|My dad and me - We didn't take that train ride, but he was|
an awesome father who wanted us to be the best us we could be.
When I was a girl, my parents took us shopping in a quaint town that had a sightseeing, vintage train ride. The train went nowhere of any importance. It traveled for about 20 minutes, turned around and came back. Oh, how I wanted to take that train ride! My parents said, “No. It’s a waste of time and money.” It is very likely that they didn’t have the extra money to spend. So what did I do? I grew up and took my boys on that train.
When I was in middle school, I wanted to learn French. My parents said that Spanish would be more useful. Yes – you guessed it. I took Spanish, but my boys were allowed to take French. My boys still say it is their primary example of me trying to be a different parent than my parents (who, by the way, were terrific parents other than that train and French thing).
Most parents can recite a list of things they did the same as their parents and things they intentionally did differently. That is evolution and, if done wisely, helps us to improve our parenting as one generation takes over from the last. When not done wisely, however, it can be a dangerous path.
Your children are not you, and they cannot make up for the stings of your childhood. Parents sometimes confide in me that they struggled in school and are determined that their children do not. Others worry that their children will suffer the social stigma of being unpopular as they did in their past. At what point do we cross the line and set a stage for our children that is impossible to achieve because it actually has nothing to do with who they are?
Your children are not you, and they do not have the same baggage as you do. Be careful not to visit your scars on them. They will end up with their own scars. There is no need to pile yours on top of theirs.
Your children are not you, and they do not need to be smothered in an attempt to protect them from all hurt. They need to cope with who they are in this world and not become fearful of those things that scare you. They need the space to be hurt and learn that they can survive it. They need to develop coping skills so that someday, when you are not here to be their shield and think for them, they will be able to carry on.
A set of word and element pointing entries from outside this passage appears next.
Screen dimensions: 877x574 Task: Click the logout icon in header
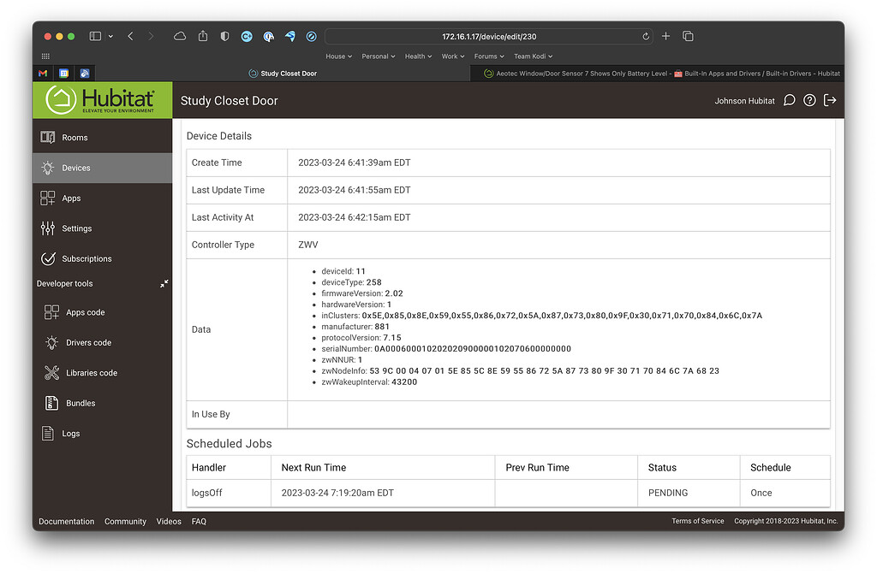click(x=829, y=100)
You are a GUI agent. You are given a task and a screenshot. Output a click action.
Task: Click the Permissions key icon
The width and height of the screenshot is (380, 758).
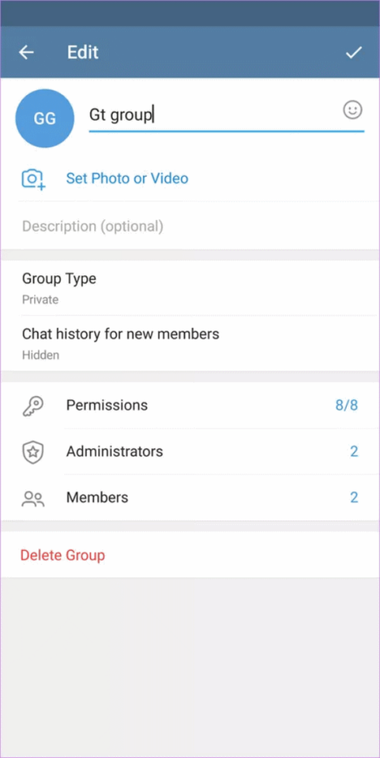[x=33, y=405]
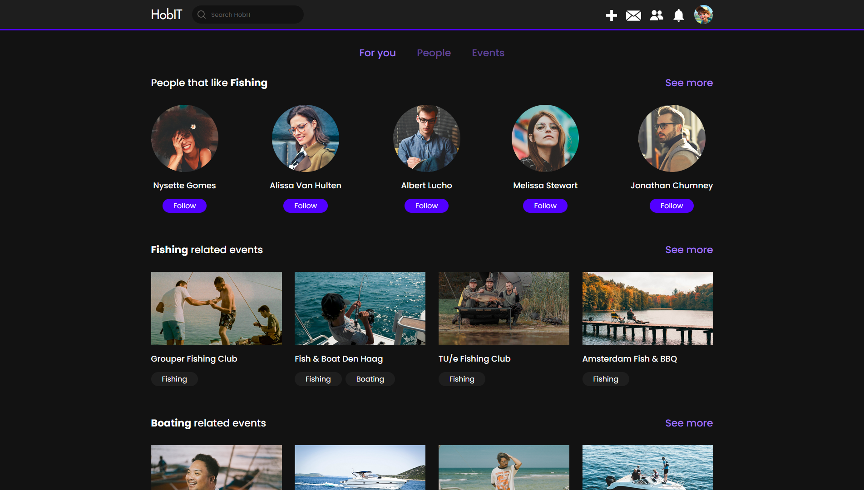
Task: Follow Albert Lucho
Action: coord(426,206)
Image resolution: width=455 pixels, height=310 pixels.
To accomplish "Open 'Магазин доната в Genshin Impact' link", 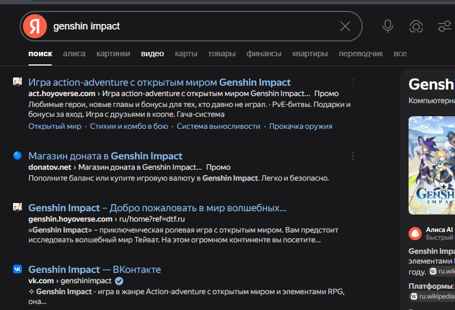I will (105, 156).
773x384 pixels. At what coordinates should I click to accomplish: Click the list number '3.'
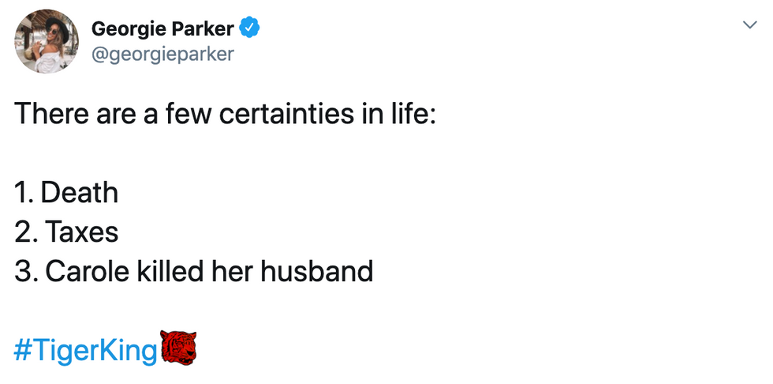[x=27, y=272]
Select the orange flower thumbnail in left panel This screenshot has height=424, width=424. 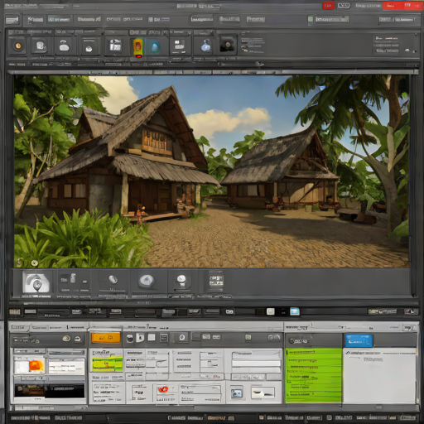[37, 365]
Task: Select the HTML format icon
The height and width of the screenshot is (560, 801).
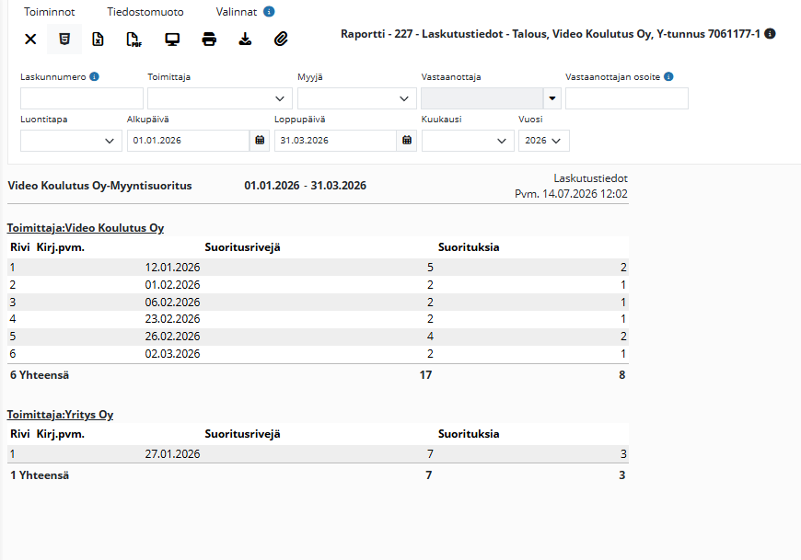Action: pos(64,39)
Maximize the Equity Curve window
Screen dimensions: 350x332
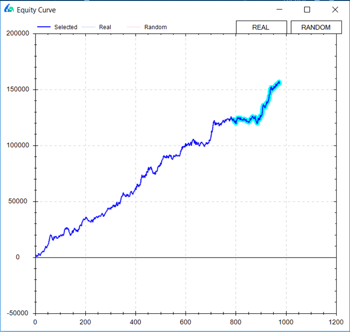[307, 10]
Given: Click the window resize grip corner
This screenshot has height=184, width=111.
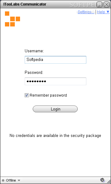Looking at the screenshot, I should pyautogui.click(x=109, y=182).
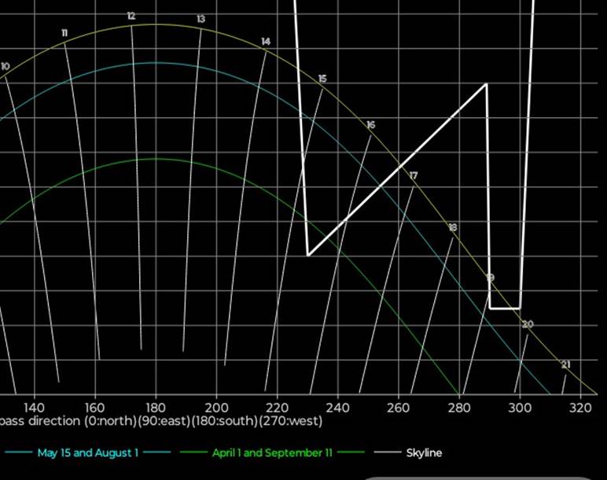Click the flat skyline segment between azimuth 290 and 300
The width and height of the screenshot is (607, 480).
coord(505,308)
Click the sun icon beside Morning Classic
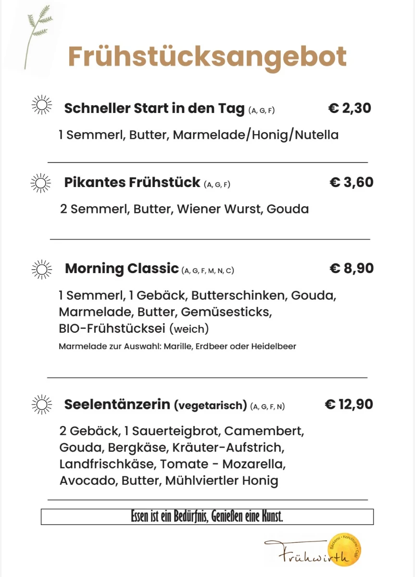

Your children are not you, and they were not born to rectify mistakes of the past. They are the future. If you really want them to lead better lives, take a good look at them. Know who they are and not who you don’t want them to be.
Albert Cullum, an educational innovator of the 1960’s, taught that every child has a “touch of greatness.” Find it. Help your children to nurture it. That “touch of greatness” holds the secret to their happiness and success. Your past does not.